I wonder what the future holds. I wonder how long I will live. I wonder if the curry I make for myself is actually a hazard to my health? It has quite a bit of saturated fat. Something like 60% of the recommended daily value. Granted, I don’t actually eat all the curry at once. I usually eat it over a span of 2 days. But still, isn’t saturated fat the stuff that gives people heart attacks?
This is why I want to talk to a nutritionist. Also I want to get tested for food allergies. I think I already wrote about this. But really, I have to say it again. I’m offended that doctors are so quick to prescribe me antidepressants when what I really need is
- emotional support
- nutrition advice
- vitamin recommendations
- lifestyle critique
Just what are primary care providers anymore? I’m going to go ahead and say they are just drug dispensaries which offer services on the side.

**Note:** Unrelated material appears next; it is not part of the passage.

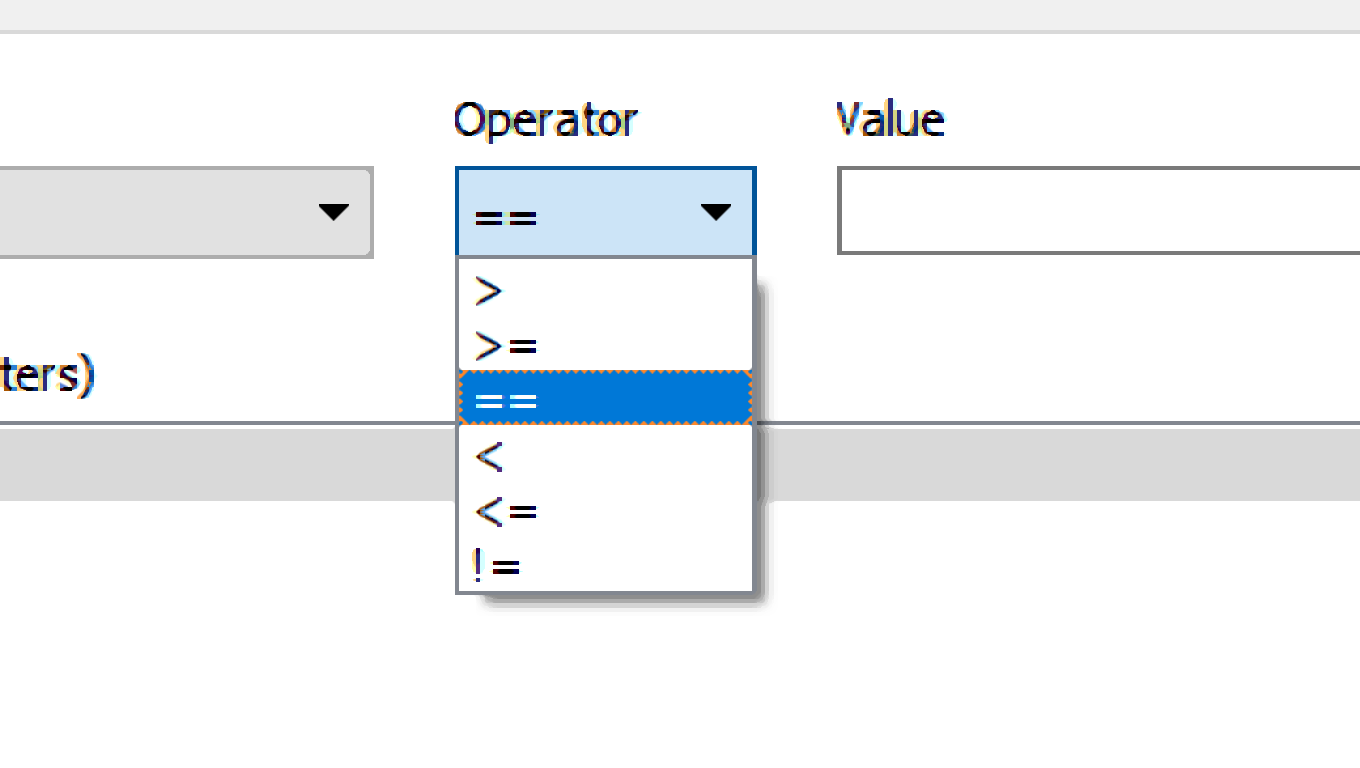The width and height of the screenshot is (1360, 768).
Task: Choose the >= operator from the list
Action: point(604,346)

Mr. Robot 408 aired last night. Holy mackerel, what a twist! I thought Dom’s family was done for sure. I thought Dom was as good as dead too. Prior to that episode, I thought Dom was going to come up with a way to become a hero and save Elliot and Darlene some how. I guess my prediction was only half right.
Dom will hopefully survive. I like her character a lot. Next what I think is going to happen is Elliot and Darlene will come together to form a new dream team. They did so well as a team in 405. Such an epic hack, with fantastic cinematography as well.
OK 1500 words down. I’m going to go eat. Catch ya tomorrow!